Stefan Mueller

Personal information
- Date of birth: October 13, 1995 (age 30)
- Place of birth: East Northport, New York, United States
- Height: 1.85 m (6 ft 1 in)
- Position: Full-back

Youth career
- 2010–2013: BW Gottschee

College career
- Years: Team / Apps / (Gls)
- 2013–2016: Temple Owls / 70 / (1)

Senior career*
- Years: Team / Apps / (Gls)
- 2017: TB Uphusen
- 2018: Long Island Rough Riders / 2 / (0)
- 2018–2019: Southport / 4 / (0)
- 2020–2022: South Georgia Tormenta / 34 / (4)
- 2022: Rio Grande Valley FC / 9 / (0)
- 2023: Union Omaha / 4 / (0)

= Stefan Mueller (soccer, born 1995) =

American soccer player

Stefan Mueller (born October 13, 1995) is an American professional soccer player.

==Career==
===College===
Mueller attended Temple University, playing all four years for their varsity soccer team. Throughout his four years at the college, Mueller registered 70 appearances, scoring once and tallying four assists.

===Senior===
After graduating college, Mueller moved to Europe to play amateur soccer with TB Uphusen in Germany. In the summer of the following year, Mueller returned to the United States with the Long Island Rough Riders of USL League Two, making two appearances during the 2018 season.

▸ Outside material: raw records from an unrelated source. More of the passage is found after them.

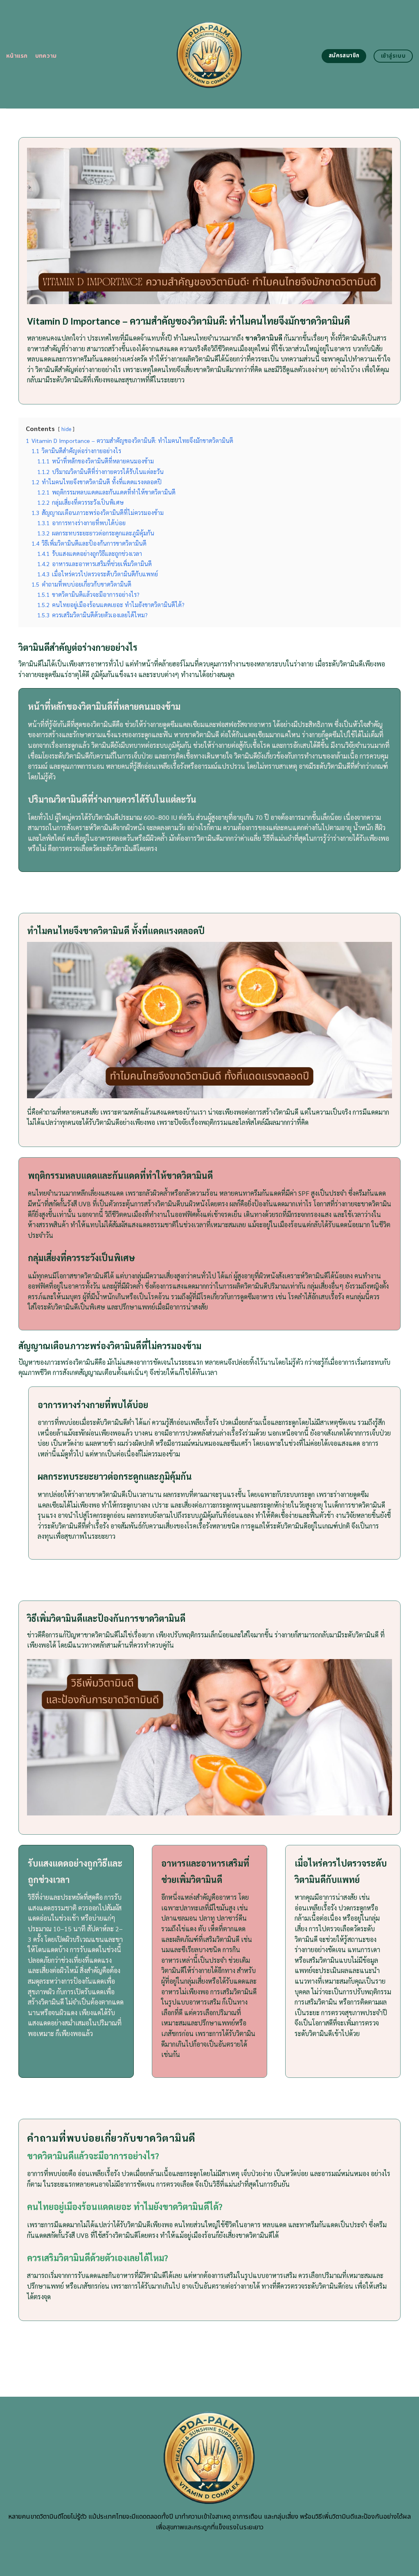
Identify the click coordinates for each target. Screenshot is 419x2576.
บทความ (46, 56)
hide (66, 428)
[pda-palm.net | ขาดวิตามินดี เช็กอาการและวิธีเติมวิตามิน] (210, 54)
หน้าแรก (17, 56)
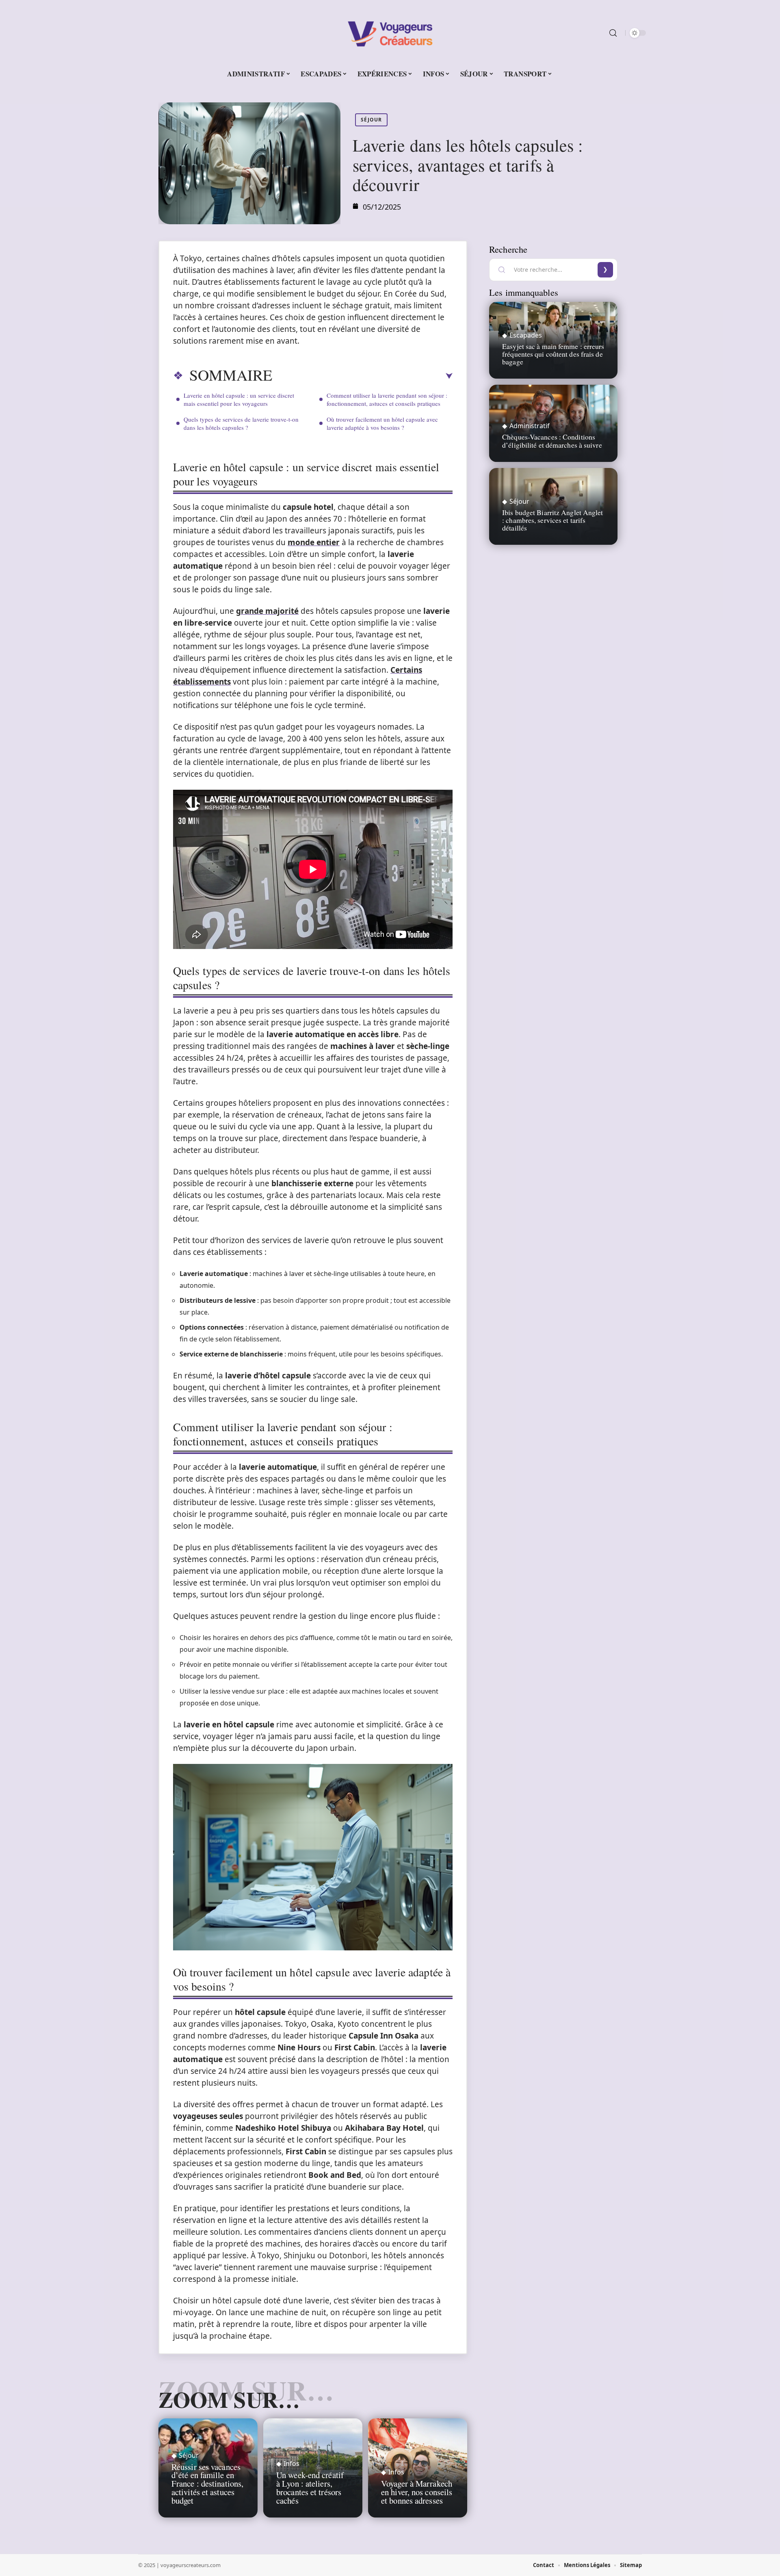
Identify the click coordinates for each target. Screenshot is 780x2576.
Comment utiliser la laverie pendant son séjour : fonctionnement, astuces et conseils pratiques (387, 399)
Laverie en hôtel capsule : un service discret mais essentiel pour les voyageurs (239, 399)
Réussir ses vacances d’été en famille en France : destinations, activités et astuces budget (207, 2483)
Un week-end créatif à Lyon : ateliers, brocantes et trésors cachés (310, 2487)
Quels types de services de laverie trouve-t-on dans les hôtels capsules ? (241, 423)
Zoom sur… (229, 2399)
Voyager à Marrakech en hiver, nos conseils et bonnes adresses (416, 2492)
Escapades (525, 335)
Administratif (529, 425)
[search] (613, 33)
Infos (291, 2463)
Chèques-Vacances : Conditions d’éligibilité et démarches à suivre (552, 440)
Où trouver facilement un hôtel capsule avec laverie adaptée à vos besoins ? (382, 423)
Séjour (371, 119)
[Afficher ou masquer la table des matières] (362, 376)
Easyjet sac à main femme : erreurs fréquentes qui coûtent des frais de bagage (553, 353)
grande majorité (267, 611)
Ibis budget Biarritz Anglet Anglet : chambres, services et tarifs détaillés (552, 520)
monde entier (314, 542)
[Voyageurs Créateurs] (390, 33)
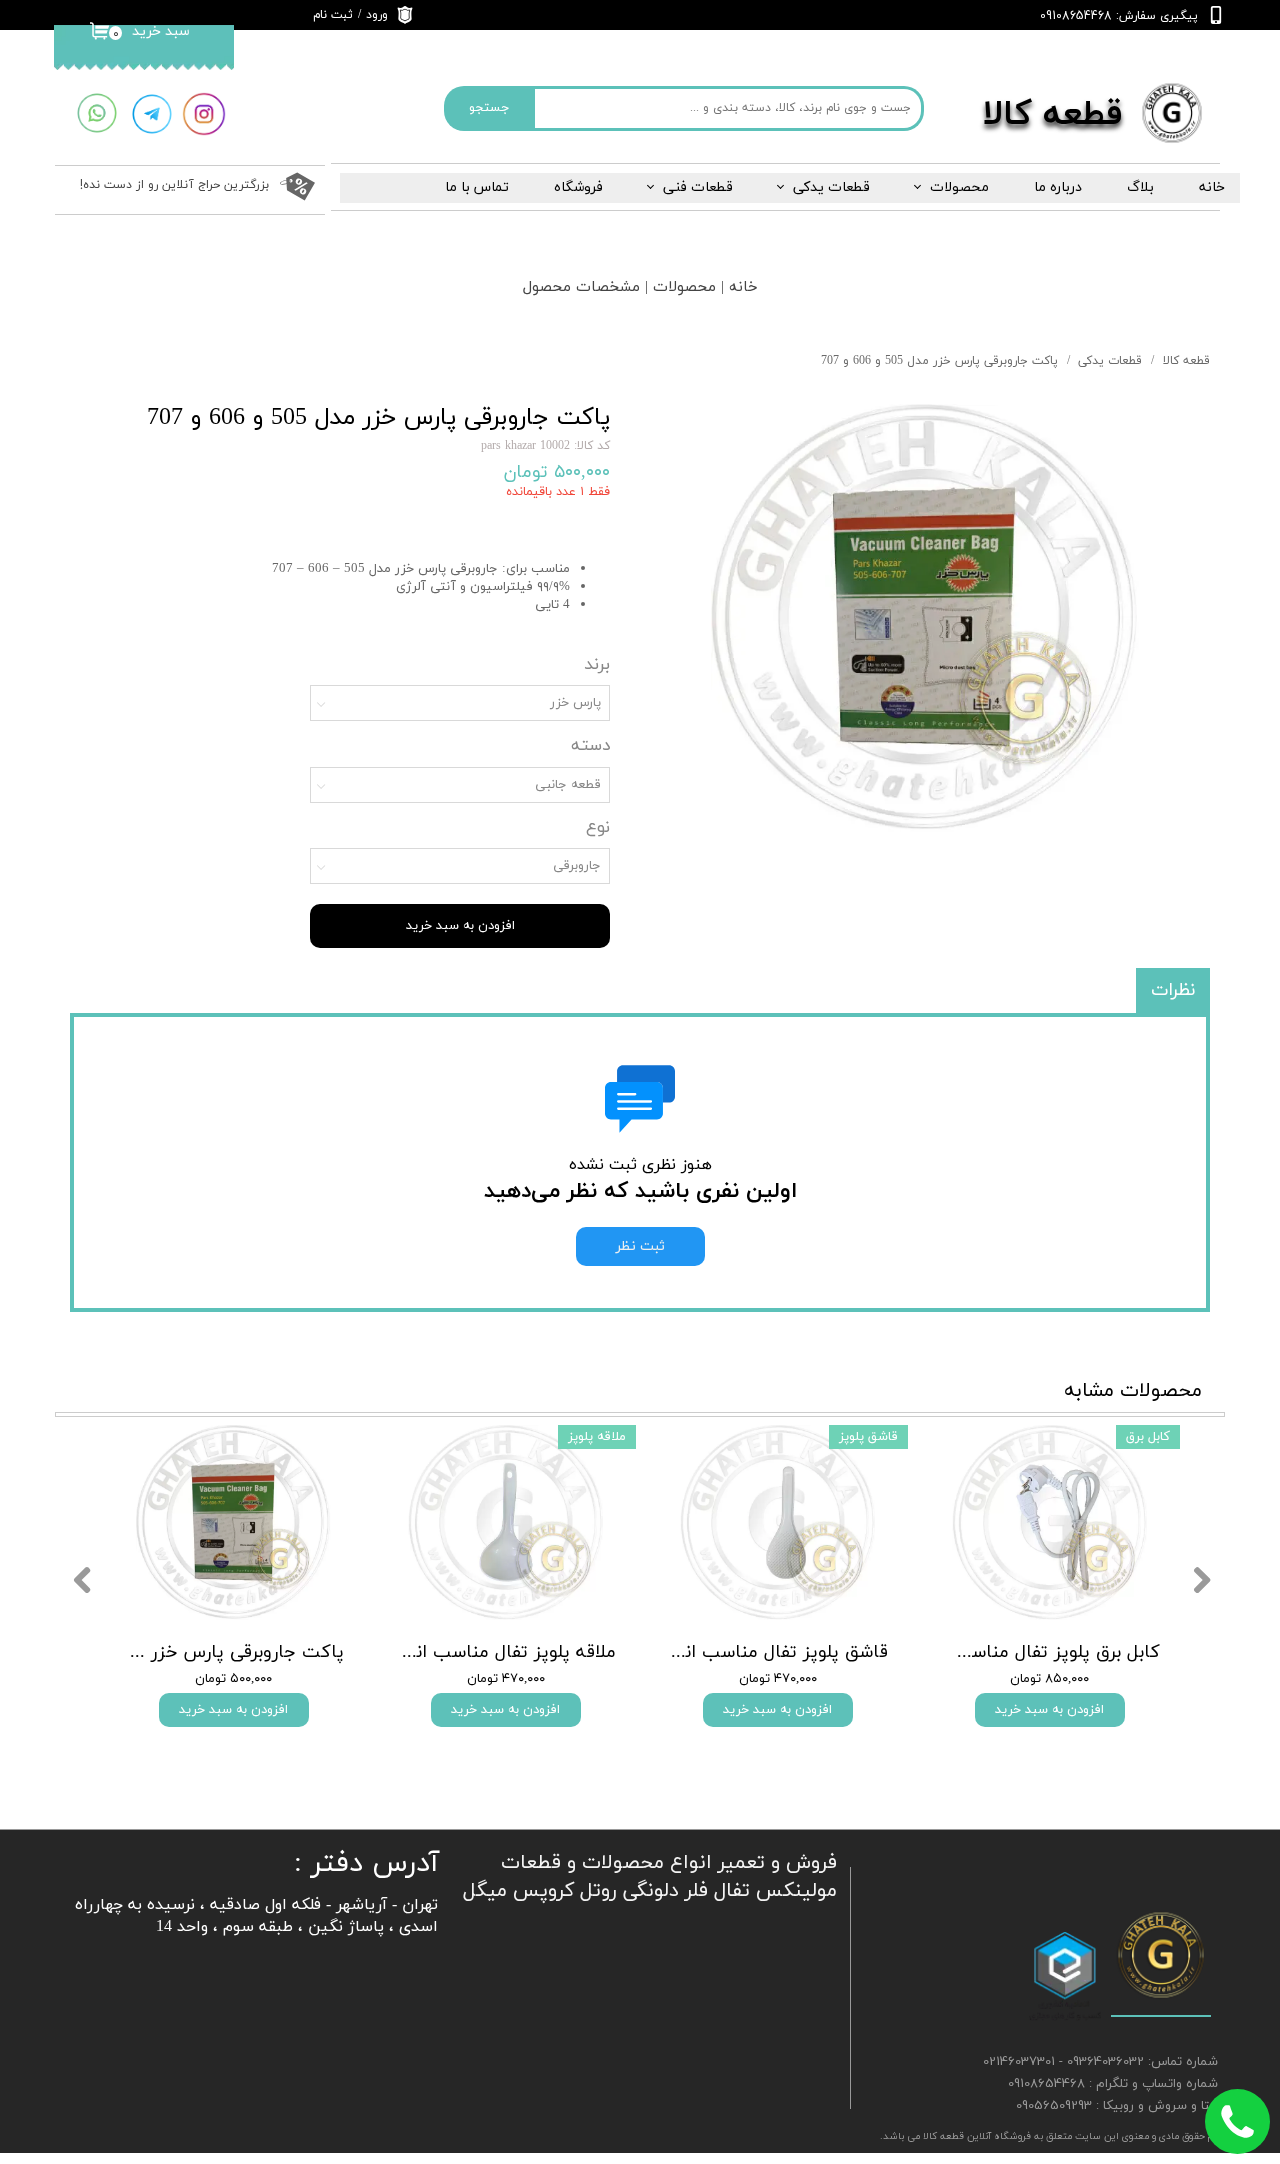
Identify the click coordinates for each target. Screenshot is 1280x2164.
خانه (1212, 187)
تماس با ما (477, 187)
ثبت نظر (640, 1246)
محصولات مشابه (1133, 1391)
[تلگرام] (151, 114)
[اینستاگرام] (204, 114)
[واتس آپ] (96, 113)
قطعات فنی (698, 187)
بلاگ (1140, 187)
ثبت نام (333, 15)
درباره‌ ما (1058, 187)
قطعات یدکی (831, 187)
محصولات (959, 187)
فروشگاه (578, 187)
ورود (377, 15)
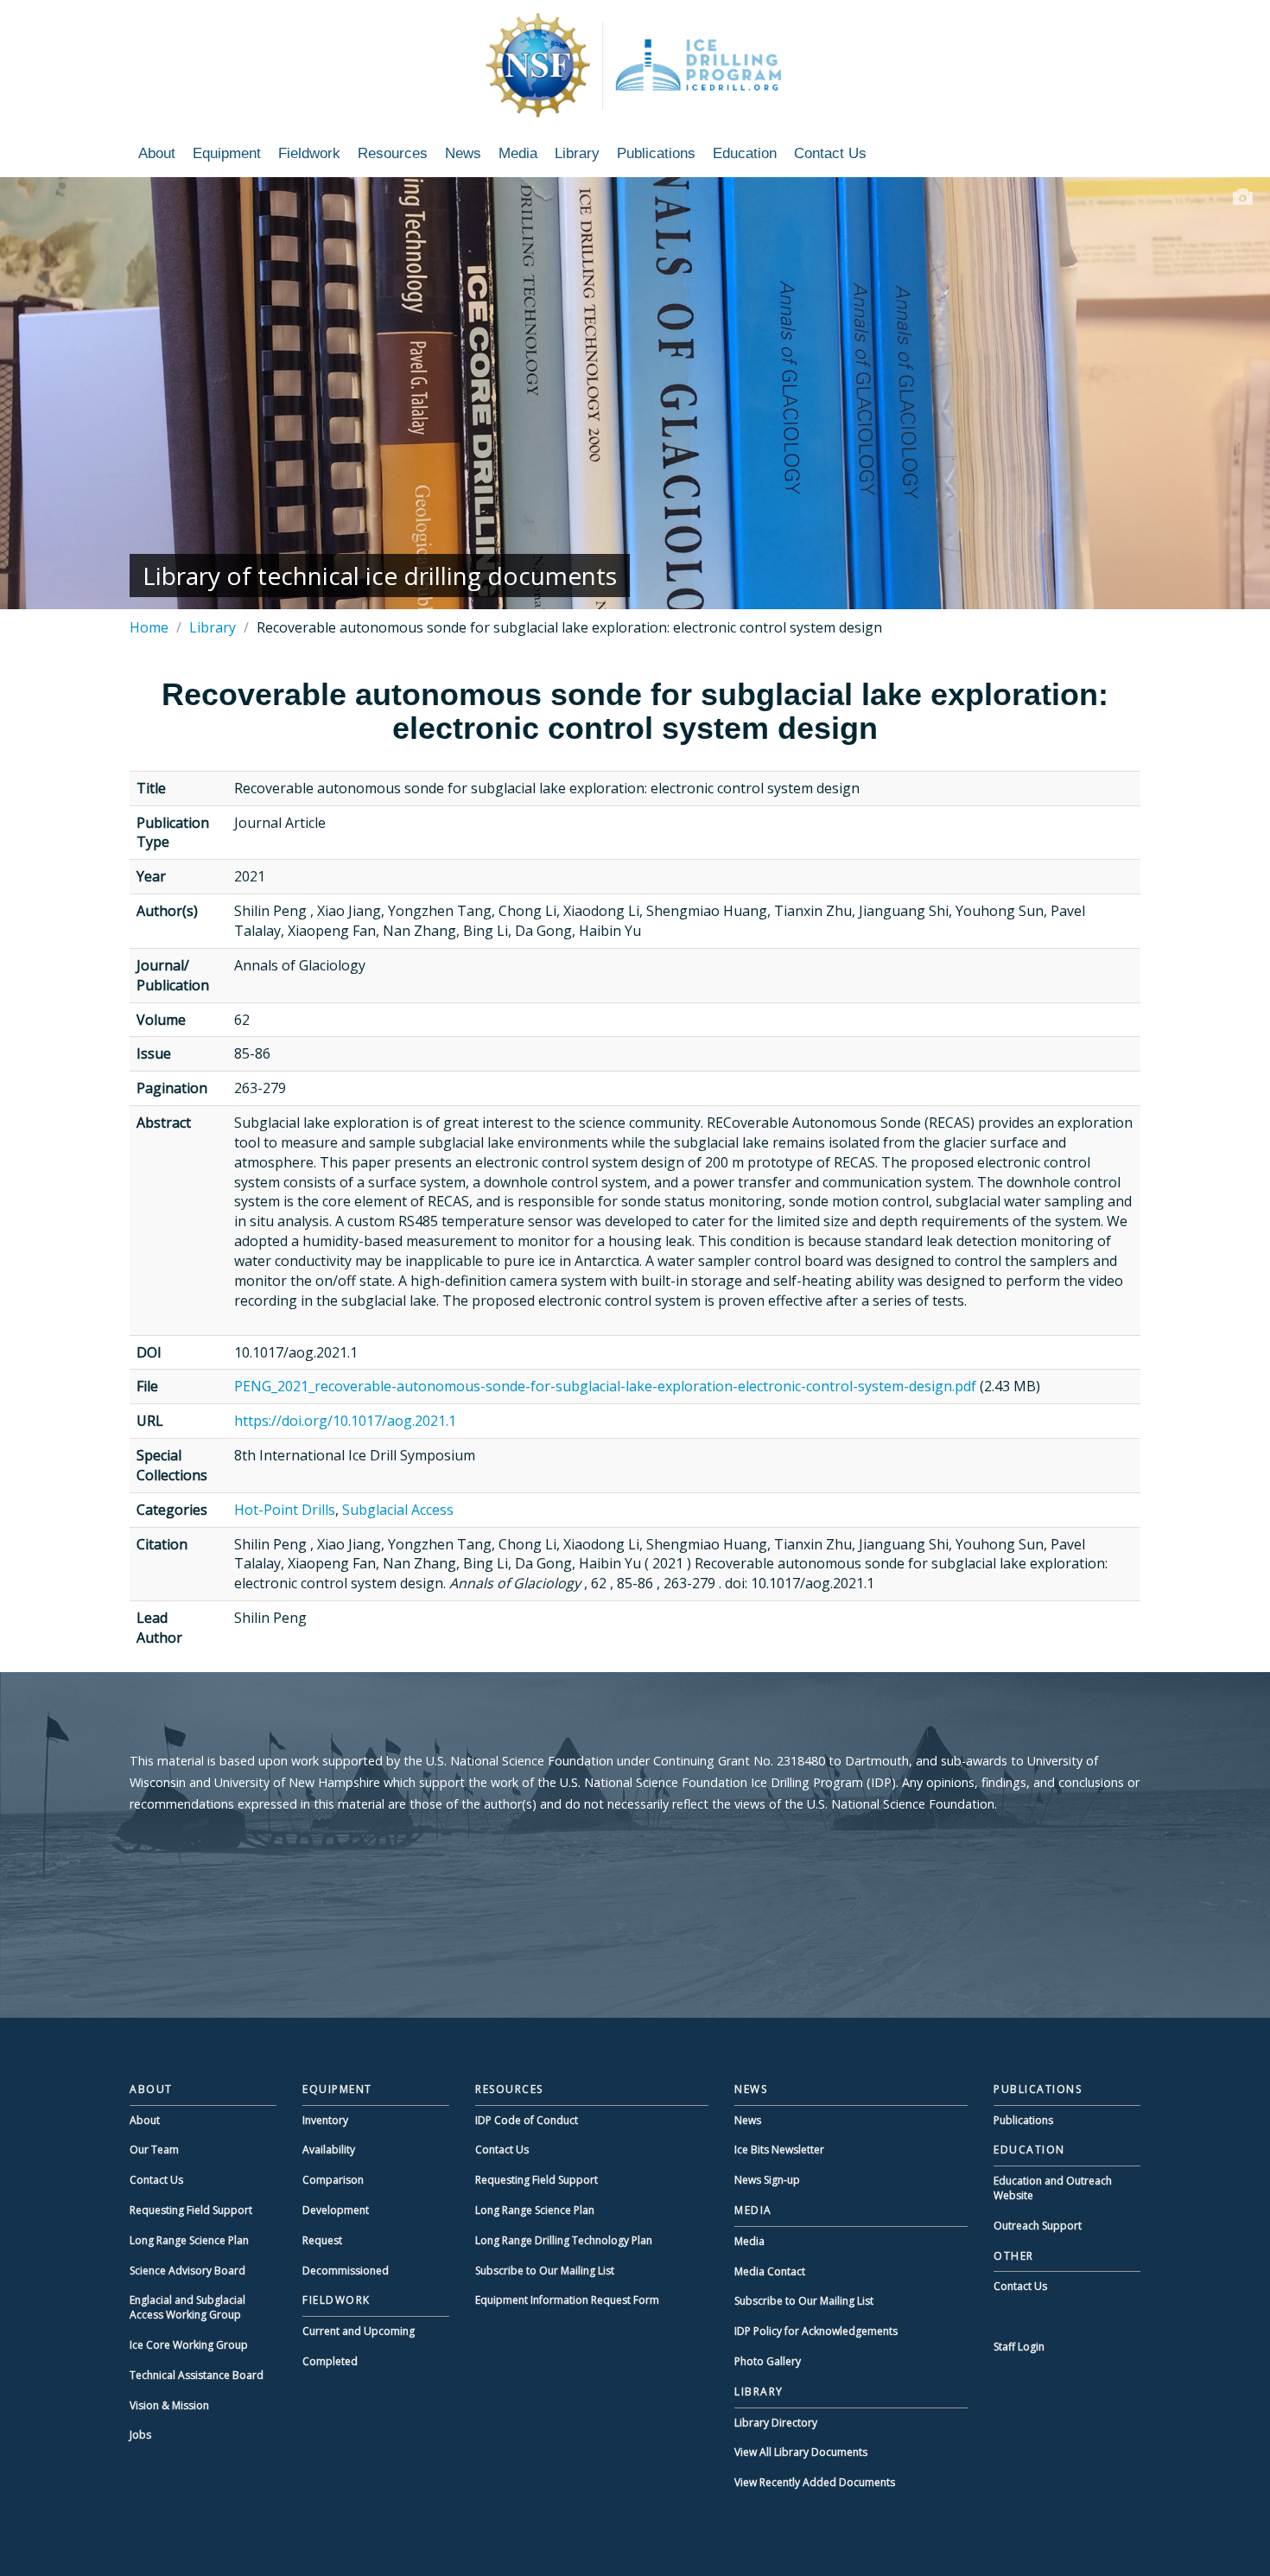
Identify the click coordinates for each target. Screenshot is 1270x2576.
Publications (656, 153)
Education (745, 153)
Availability (328, 2149)
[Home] (635, 65)
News (463, 153)
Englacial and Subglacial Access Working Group (187, 2307)
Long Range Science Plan (189, 2240)
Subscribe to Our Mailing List (544, 2270)
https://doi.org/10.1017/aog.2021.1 (345, 1420)
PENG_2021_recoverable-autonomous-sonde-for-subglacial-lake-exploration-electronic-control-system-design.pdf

In July 2018, Mueller returned to Europe, signing with National League North club Southport. He made his league debut for the club on August 7, 2018, playing the entirety of a 3–1 home defeat to Altrincham.

In March 2020, Mueller returned to the States once again, signing with USL League One club Tormenta FC. He made his competitive debut for the club on July 25, 2020, playing the entirety of a 2–2 home draw with the Chattanooga Red Wolves.

On March 8, 2022, Mueller was transferred to USL Championship side Rio Grande Valley FC for an undisclosed fee.

Mueller joined USL League One club Union Omaha on January 31, 2023.